The Internet seems to have this wonderful ability to bring about combinations of mediums that perviously may not have been possible. For a long time now, we’ve had the combination of radio and music, and video and music, but never thought the two could work together. But, throw the Internet into the mix, and you have a recipe for radio/video fusion. How? By using the abilities afforded to radio stations from their connections with musicians to take the live, exclusive performance to a new level. Stations have been asking artists to come in to their stations and perform live for ages, as a way to bring listeners to the station and simultaneously promote the band. Likewise, bands have been producing music videos as a means of promotion on TV stations like MTV and Fuse. So now that we have the Internet, and simple uploaders that allow us to publish videos of whatever we like online for free, why not, if you’re a radio station, throw a video camera or two in the studio? The band gets a music video, you get more hits on your website, and maybe, if they like what they hear, more listeners on your station. This is precisely what KEXP did in a recent post.

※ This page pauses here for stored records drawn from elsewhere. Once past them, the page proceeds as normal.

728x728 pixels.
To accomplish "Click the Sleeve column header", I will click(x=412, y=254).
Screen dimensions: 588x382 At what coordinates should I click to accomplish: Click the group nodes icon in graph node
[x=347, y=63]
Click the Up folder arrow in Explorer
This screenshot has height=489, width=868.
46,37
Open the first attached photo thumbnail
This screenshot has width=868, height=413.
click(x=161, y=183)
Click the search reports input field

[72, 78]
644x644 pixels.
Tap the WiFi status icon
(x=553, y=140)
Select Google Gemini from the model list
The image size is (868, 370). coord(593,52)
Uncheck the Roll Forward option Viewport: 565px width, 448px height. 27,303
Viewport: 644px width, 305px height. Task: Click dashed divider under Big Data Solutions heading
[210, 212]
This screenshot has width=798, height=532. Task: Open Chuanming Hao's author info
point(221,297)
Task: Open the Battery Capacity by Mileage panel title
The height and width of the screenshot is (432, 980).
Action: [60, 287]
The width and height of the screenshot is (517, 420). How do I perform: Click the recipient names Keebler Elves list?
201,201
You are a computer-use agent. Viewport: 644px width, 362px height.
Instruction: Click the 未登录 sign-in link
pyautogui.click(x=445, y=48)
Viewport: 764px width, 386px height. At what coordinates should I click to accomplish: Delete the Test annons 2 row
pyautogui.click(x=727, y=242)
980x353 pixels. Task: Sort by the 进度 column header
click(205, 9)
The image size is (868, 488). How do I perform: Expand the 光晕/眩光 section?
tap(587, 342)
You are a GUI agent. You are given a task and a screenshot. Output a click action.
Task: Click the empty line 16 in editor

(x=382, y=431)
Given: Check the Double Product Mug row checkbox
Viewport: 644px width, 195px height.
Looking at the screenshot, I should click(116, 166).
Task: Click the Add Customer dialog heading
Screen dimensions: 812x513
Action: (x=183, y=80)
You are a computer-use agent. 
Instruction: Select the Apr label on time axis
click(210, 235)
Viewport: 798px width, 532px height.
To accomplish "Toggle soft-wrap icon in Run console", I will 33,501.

The band, Boat, got some pretty sweet videos out of this post. The KEXP videographers did an awesome job of shooting the band and capturing the fun they were having, while keeping the cuts and the shots artful and interesting. The music isn’t bad either – reminds me of some early Weezer stuff (which is always a good thing, so check ’em out!). All in all, this is an excellent example of how the Internet, blogging, new technology, etc, is bringing together mediums that, with traditional media, were forced to remain separate.

But what does this mean for music, for the media, for the Internet? Perhaps it’s yet another sign that mass media, traditional media, and Internet media and work together. Musicians have been successfully using the Internet and its publishing abilities (myspace, youtube, etc.) to promote their work (fine example here), and recently independent musicians have been catching their big breaks through popularity online rather than through record labels.

It only makes sense that radio stations would catch on, find a way to use their resources to create unique material to post, and take advantage of the vast audiences online that are constantly seeking something new. It may mean consuming radio in a different way, but it offers hope for a very old form of media that has been struggling to compete with satellite radio, the MP3 explosion, and the emergence of podcasts.